In Africa, dysfunctional governments are often unable to allocate sufficient funds for essential aspects of healthcare. This results in a shortage of new primary and specialised hospitals, little local pharmaceutical and medical device manufacture and the inability to train doctors beyond undergraduate level, creating a shortage of medical specialists.
In a recent seminar hosted by Invest Africa and moderated by Webber Wentzel, panelists Silven Chikengezha, Liza Eustace, Jen Pedersen, Jasen Smallbone and Dr. Sue Tager, shared their insights on how to tackle the problems of financing healthcare in Africa, and building a pipeline of medical professionals who remain in Africa.
From the perspective of the IFC, the obvious need for greenfield hospitals in Africa is not sufficient to attract funding. To be attractive, projects need to meet certain criteria.
The first is that it must have a sponsor with experience in construction and operations. The second is that it has to have the potential to grow. It takes at least three years for a hospital to start making returns. Primary care is an identified area of potential growth on the continent, but it offers low margins so it needs to build up volumes. If the hospital is a primary healthcare facility that addresses an identified need in the local community, it is more likely to attract reliable footfall. But there is very little revenue in basic services like treating TB, AIDS and giving vaccination, so the facility should offer a range of affordable treatments.
The third criterion for any hospital project seeking funding is that it should have, or will be able to attract suitably qualified staff. Doctors like to work in complementary practice groups, so the hospital should be able to offer an attractive environment for medical professionals.
The next important issue is the certainty of cash flow. Although government-sourced revenue for the hospital can provide a steady income stream, governments can be slow payers. It is important to look at each government’s history of making timely payments. Commercial banks will also consider the affordability of the hospital’s services, given that a very small proportion of Africa’s population has medical insurance. In some countries, governments require employers to pay their employees’ medical bills, which provides a level of comfort to the banks. Technology can help to improve affordability, for example, innovations such as monitors that track the temperature of heat-sensitive medicines in transit, which reduces wastage.
A fifth critical issue for funders is the way the funding is structured. If a large hospital project is structured with 60-70% debt from its initial stages, it is likely to struggle to meet interest payments. It is better to start with a smaller facility that is scaleable, and structure the funding so that there is more equity than debt in the early years.

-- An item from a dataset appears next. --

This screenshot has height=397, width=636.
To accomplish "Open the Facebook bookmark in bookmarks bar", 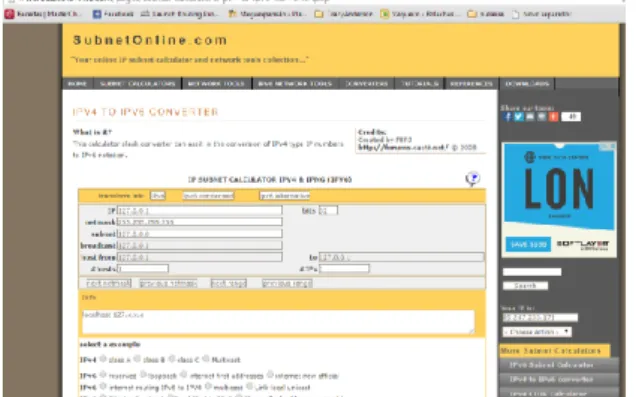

ABSA noted that they would seek strong equity holders before considering debt, and they will look carefully at who the main equity funders are. This is an area where the IFC and other Development Finance Institutions (DFIs) can play a role because they are usually willing to take the “first loss” risk, which encourages commercial banks to extend debt. Commercial banks take comfort from developers with strong balance sheets.
An emerging source of funding for healthcare projects in Africa (as well as other projects, such as in energy, water and education) are social impact bonds, in which an institutional funder will lend money to an implementer that can correctly manage a project that meets a need – often a need identified by the government. Corporates should be pooling their available funds to create scaleable projects that will make an impact.
If healthcare financing is intended to support existing service providers in Africa, it has to adapt to the capacity of what are often very small- to medium-sized businesses. These businesses, which may be anything from manufacturers of medical devices to providers of digi-health services, need far less than USD 20 million, so they tend to be ignored. But funding is essential to help established businesses build scale. This is another area where DFIs and commercial banks working together can help, as the DFI can provide the first loss facility which allows commercial banks to take risk on smaller clients.
The pandemic made it clear that perceived obstacles between public and private entities in providing healthcare together could be overcome if there was the right will and people in the room.
Speakers discussed the Wits Donald Gordon Medical Centre as an example of a successful PPP, which could be replicated elsewhere. The Donald Gordon offers treatment to the private sector, and the derived profits are used to train medical students from Wits University, which is the public partner. The centre also performs liver transplants for all patients, both public and private. Mediclinic has a share in Donald Gordon but does not receive dividends. All profits are recycled back into the hospital.
A PPP model for the provision of healthcare needs partners who have similar levels of sophistication and can work together. Governments have to appreciate that the role of the private sector is not merely to bring money so that the government can continue running things the way they have always done. Private sector partners should be allowed to introduce the levels of efficiency in delivery that are typically found in the private sector.